Another example of hydrotherapy is the good old Epsom salt bath. It's the type of thing your mom and grandmother might have used, and in my opinion this says a lot, I tend to trust stuff that's been around forever more than the latest fad. Usually there is at least some reason it's managed to stick around. In this instance it has recently been found that the magnesium sulfate is absorbed through the skin and raises blood levels of magnesium significantly if you do it 2 to 3 times per week. This helps with relaxation, and, there is little more important in recovery than sleep and relaxation. Put about 1lb of salts in the average bath.

An example of a blue collar cold plunge that I have used myself is 16lbs of ice dumped in the bathtub and then filling the tub partway with cold water, and getting in for 15-20 minutes. This costs a few dollars for the ice, but it can be valuable say, once a week after your hardest leg workout.

Ice is your friend. Any sore joint should be iced after training. Ice packs are cheap and usually a one time investment. Another inexpensive version of cryotherapy is to get some paper or Styrofoam cups, fill them with water and freeze… then, when you want to use them, peel a half inch or inch of the top of the cup… use the bottom of the cup to hold on to it and massage what hurts with the ice, or have a workout partner help with hard to reach areas.

Most of us can't afford professional massages on a regular basis.
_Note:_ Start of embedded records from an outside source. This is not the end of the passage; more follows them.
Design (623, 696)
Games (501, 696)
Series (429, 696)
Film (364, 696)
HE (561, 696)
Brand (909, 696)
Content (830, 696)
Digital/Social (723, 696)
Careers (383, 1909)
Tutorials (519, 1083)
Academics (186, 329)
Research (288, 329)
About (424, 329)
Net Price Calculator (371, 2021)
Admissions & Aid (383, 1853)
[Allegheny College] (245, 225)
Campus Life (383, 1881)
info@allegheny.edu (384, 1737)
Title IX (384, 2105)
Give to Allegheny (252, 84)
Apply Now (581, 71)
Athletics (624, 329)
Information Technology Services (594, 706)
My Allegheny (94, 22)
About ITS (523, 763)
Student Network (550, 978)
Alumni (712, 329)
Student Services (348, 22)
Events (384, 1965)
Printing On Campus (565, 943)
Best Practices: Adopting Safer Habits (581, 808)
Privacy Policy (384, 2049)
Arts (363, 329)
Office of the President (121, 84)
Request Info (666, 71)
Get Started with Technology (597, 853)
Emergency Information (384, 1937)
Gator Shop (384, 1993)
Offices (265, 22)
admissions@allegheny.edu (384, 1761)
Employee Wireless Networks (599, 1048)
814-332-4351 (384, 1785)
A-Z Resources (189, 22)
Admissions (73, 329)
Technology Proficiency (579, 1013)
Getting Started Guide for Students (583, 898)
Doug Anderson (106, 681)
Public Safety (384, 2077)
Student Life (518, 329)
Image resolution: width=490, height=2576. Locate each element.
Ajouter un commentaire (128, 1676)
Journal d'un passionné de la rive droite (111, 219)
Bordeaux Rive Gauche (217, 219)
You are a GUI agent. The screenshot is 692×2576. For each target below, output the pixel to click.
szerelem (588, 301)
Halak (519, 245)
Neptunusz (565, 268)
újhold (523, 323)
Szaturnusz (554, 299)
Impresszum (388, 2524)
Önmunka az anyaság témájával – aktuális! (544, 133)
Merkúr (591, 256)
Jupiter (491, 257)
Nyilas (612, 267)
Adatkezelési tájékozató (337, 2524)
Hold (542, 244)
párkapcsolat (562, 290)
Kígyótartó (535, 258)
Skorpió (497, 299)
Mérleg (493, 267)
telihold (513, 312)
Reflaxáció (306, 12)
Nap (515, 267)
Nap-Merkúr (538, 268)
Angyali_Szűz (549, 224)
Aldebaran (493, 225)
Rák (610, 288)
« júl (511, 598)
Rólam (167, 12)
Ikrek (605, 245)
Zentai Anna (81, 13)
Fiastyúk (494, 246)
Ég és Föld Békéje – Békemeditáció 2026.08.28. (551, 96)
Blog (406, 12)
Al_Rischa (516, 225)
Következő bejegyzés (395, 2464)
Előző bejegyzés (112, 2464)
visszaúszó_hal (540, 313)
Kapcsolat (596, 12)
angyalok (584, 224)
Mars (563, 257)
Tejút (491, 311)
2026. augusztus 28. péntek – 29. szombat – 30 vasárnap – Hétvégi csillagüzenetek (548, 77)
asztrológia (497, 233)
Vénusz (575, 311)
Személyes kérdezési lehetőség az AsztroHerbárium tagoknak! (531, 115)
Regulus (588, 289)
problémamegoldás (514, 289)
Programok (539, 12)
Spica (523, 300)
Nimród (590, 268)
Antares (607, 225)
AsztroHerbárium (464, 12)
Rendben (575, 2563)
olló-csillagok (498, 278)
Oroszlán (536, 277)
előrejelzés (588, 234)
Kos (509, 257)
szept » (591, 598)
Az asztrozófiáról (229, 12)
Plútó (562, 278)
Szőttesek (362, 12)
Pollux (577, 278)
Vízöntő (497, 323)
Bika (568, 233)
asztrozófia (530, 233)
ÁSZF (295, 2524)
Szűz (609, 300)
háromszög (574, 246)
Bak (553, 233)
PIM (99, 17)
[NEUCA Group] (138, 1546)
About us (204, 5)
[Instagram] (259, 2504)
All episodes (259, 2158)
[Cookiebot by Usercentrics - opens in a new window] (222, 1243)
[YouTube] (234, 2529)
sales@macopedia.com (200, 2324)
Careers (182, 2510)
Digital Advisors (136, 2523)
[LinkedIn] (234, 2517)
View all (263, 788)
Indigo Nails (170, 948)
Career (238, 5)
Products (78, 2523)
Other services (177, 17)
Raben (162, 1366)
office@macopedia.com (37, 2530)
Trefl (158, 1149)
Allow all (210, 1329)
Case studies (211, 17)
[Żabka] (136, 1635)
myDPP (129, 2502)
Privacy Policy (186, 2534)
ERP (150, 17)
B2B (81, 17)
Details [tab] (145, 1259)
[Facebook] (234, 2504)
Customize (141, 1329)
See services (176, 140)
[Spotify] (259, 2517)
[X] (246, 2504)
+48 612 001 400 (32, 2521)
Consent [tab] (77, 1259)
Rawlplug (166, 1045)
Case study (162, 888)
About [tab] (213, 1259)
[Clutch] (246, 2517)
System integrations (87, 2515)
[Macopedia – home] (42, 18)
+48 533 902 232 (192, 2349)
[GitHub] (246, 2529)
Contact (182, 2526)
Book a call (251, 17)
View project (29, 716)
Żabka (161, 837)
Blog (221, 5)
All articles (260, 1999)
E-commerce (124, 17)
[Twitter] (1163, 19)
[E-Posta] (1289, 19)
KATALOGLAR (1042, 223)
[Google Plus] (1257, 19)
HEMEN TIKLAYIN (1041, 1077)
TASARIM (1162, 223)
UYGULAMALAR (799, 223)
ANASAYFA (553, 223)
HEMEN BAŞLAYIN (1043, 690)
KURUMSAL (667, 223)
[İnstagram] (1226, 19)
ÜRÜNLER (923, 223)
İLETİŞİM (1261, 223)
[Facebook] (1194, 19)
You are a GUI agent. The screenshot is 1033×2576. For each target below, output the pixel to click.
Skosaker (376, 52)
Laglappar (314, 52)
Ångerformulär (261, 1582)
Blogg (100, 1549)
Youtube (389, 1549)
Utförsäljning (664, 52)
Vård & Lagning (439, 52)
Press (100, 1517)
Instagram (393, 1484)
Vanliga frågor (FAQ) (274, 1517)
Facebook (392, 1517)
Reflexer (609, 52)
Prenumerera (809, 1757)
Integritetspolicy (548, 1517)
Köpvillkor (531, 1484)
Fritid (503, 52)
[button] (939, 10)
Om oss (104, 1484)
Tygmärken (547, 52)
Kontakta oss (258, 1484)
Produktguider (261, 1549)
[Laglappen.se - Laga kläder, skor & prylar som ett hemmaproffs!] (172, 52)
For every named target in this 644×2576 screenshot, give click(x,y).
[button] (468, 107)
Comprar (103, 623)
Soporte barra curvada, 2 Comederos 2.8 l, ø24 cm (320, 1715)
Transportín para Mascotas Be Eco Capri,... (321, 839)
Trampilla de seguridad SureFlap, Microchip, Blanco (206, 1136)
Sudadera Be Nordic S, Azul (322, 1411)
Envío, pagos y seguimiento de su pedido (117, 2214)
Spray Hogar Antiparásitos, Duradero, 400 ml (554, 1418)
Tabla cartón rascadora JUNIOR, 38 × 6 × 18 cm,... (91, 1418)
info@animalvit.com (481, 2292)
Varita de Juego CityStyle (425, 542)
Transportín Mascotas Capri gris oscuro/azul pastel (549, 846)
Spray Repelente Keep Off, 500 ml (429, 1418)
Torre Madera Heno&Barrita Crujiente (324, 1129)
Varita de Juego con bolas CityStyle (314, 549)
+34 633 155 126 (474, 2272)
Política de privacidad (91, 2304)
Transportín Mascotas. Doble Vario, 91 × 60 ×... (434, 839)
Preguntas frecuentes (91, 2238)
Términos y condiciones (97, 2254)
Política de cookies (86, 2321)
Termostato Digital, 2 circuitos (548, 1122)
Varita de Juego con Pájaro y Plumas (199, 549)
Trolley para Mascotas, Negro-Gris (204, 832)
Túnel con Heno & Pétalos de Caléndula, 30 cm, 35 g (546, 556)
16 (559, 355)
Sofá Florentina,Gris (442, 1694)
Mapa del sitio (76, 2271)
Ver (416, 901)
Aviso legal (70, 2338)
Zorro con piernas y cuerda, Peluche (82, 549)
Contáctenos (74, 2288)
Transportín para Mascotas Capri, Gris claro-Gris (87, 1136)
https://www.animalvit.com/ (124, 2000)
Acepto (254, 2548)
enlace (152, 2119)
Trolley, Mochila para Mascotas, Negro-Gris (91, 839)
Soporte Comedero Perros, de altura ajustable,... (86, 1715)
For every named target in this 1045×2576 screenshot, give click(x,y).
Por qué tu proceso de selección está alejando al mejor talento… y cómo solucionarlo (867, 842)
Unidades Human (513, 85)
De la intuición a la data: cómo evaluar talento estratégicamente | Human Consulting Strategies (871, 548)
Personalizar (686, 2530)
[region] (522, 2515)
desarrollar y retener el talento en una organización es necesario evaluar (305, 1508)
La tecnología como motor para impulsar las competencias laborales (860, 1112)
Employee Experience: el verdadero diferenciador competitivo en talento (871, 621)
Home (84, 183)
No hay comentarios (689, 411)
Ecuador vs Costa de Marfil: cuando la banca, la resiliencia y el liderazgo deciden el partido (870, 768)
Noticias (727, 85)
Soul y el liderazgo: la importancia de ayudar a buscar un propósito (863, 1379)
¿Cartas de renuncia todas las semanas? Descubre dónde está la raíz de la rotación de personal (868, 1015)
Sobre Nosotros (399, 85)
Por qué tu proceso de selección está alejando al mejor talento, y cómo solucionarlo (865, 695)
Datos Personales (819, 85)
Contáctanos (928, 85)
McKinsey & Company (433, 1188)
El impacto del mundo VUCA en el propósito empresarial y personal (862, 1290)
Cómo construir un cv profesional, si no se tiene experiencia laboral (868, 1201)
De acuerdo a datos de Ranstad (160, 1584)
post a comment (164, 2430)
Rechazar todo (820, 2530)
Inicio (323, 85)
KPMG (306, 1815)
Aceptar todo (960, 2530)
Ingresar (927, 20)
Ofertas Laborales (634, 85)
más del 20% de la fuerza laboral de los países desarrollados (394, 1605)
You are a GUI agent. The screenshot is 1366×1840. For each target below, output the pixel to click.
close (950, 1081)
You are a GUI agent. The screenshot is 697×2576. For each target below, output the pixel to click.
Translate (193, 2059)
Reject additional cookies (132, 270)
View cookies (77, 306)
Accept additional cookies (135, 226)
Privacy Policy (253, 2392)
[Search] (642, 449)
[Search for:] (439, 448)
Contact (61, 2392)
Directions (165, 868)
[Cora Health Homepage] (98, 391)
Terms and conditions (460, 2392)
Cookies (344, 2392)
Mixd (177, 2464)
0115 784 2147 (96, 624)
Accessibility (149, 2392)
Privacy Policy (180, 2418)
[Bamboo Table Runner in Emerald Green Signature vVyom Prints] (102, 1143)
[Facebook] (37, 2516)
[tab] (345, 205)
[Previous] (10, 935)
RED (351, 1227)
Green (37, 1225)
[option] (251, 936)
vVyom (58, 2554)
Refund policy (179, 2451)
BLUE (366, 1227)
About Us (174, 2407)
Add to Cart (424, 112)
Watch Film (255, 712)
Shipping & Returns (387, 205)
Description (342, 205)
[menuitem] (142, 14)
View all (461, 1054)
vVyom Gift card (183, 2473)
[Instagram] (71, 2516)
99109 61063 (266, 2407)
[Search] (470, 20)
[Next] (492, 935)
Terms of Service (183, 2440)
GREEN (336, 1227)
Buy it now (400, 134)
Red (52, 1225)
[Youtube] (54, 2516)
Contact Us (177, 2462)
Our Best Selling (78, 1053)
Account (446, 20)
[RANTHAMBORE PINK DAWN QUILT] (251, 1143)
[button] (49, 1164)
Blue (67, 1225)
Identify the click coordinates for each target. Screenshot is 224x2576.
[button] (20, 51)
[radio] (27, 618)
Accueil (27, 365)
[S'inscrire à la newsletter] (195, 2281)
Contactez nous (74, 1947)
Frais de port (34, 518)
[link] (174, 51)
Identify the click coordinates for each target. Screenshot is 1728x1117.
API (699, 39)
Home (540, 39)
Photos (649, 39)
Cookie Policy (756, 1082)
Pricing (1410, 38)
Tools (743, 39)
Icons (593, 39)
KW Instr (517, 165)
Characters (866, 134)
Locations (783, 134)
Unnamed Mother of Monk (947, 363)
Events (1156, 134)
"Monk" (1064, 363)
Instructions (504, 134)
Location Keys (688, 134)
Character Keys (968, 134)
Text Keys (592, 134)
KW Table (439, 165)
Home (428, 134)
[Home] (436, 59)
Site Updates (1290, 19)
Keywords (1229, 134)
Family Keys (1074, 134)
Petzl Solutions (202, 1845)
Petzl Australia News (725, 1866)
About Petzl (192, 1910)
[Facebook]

I know I cant, and I FOR SURE couldn't have when I was spending more time training and less time working than I am now, lol. But you can self massage your legs, and many other bodyparts, and most "significant others" can be persuaded to give a short back massage here and there. Massage feels good and may help alleviate muscle soreness by increasing muscle blood flow. Foam rollers are not expensive, and can be a great accompaniment to massage. Work with a foam roller in a specific area may help breakdown soft tissue adhesions and scar tissue and make the muscle more pliable.

Getting in a sauna once a week isn't impossible for most people. I recommend doing it after your workout on a day where the next day is a rest day, and doing 2 to 3 15 minute sessions in the sauna, separated by 5 to 10 minutes out. When my guys do this on Saturday after the Saturday workout, they ALWAYS feel better on Monday… Sunday is our rest day.

A newer technique that has shown some added benefit is the use of compression garments following training. While it is an added expense, they can be used for months/years on end with no need for replacement. Compression garments, think tights for the upper and lower body, aid in reducing swelling of the muscle post-training and allow muscle recovery to occur at a fast rate than without garments. The garment should be tight, as to apply compression, but not so tight that it restricts blood flow to the area.

Most of these recovery techniques will offer some small immediate benefit to your training. However, for best results, they should treated like training itself, in that prolonged consistent use overtime will go a long way to allow for harder training and faster recovery. Experiment with different combinations as time allows and find a system that works for you.

So there you have it. Not much new or revolutionary, but, I would be willing to bet that not many of you are really taking advantage of all the methods at your disposal. Get enough sleep. Eat a good, nutrient rich diet, especially before and after your workout. Take advantage of your shower and your bathtub for contrast showers, homemade "cold plunges" and an Epsom salt bath here and there. Use ice to ice or massage anything that is particularly sore. Use the massage techniques that are at your disposal, there should be several of them, and, if you can, look into some compression garments.

Do these things and forego the parties and late nights, and you can probably put yourself AHEAD of most of the pro's when it comes to recovery.